=== Text to read ===
Sinclair’s Bay is part of a broad crescent sweeping 20 miles or so from Noss Head near Wick all the way up to Duncansby in the far northeast. Some 2,000 years of coastal defences can be traced in the monuments scattered along the bay. There are the remains of Iron Age brochs, those great round stone edifices that once towered above the cliffs. Debate still rages as to why they were built—whether defensive structures, manor houses or (my personal theory) the ventilation towers of a vast Iron Age underground railway—but Caithness has more ruined brochs than any other part of Britain, many of them strategically placed overlooking the sea.

A foggy day in Wick

Then there are the castles. Sinclair’s Bay has three: Girnigoe in the south, Ackergill Tower in the middle and Keiss (pronounced to rhyme with fleece) to the north. Seen from the sea, Keiss towers dramatically on the cliffs—as impressive in its way as, say, Harlech or Edinburgh castles. It’s only when you view it from the landward side that you realise it’s all a front, that it has breadth and height but hardly any depth, like the mockup Western town in Blazing Saddles. (As I get older I tend to look at medieval castles with a different perspective; I can’t help wondering how they managed all those steeply winding turret staircases in an age without knee replacements or stairlifts.)

Target pointing data:
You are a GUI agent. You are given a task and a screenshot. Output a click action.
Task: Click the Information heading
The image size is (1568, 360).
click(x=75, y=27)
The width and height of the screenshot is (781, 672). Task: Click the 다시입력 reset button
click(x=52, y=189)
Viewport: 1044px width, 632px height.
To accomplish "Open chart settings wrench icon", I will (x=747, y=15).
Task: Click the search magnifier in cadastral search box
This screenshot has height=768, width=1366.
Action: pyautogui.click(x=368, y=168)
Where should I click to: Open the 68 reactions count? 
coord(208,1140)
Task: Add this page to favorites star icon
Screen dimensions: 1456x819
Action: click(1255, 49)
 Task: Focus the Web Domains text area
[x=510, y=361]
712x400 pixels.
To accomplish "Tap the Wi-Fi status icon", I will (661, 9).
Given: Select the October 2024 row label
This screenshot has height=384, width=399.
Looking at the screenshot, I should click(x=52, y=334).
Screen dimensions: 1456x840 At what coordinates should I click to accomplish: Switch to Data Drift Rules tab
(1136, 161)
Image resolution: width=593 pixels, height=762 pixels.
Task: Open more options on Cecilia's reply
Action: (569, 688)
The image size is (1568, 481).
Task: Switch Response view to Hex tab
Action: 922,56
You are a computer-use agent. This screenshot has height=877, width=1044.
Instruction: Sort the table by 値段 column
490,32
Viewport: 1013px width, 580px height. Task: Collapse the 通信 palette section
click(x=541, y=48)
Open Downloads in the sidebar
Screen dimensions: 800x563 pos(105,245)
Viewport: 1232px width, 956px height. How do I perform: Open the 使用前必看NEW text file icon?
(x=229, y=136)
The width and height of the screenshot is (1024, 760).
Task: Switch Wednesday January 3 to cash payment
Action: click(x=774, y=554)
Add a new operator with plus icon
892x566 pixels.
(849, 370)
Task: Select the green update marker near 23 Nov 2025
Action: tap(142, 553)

=== Task instructions ===
Reproduce the passage on Sinclair's Bay, starting at "Then there are" and continuing up to and including "replacements or stairlifts.)".

=== Answer below ===
Then there are the castles. Sinclair’s Bay has three: Girnigoe in the south, Ackergill Tower in the middle and Keiss (pronounced to rhyme with fleece) to the north. Seen from the sea, Keiss towers dramatically on the cliffs—as impressive in its way as, say, Harlech or Edinburgh castles. It’s only when you view it from the landward side that you realise it’s all a front, that it has breadth and height but hardly any depth, like the mockup Western town in Blazing Saddles. (As I get older I tend to look at medieval castles with a different perspective; I can’t help wondering how they managed all those steeply winding turret staircases in an age without knee replacements or stairlifts.)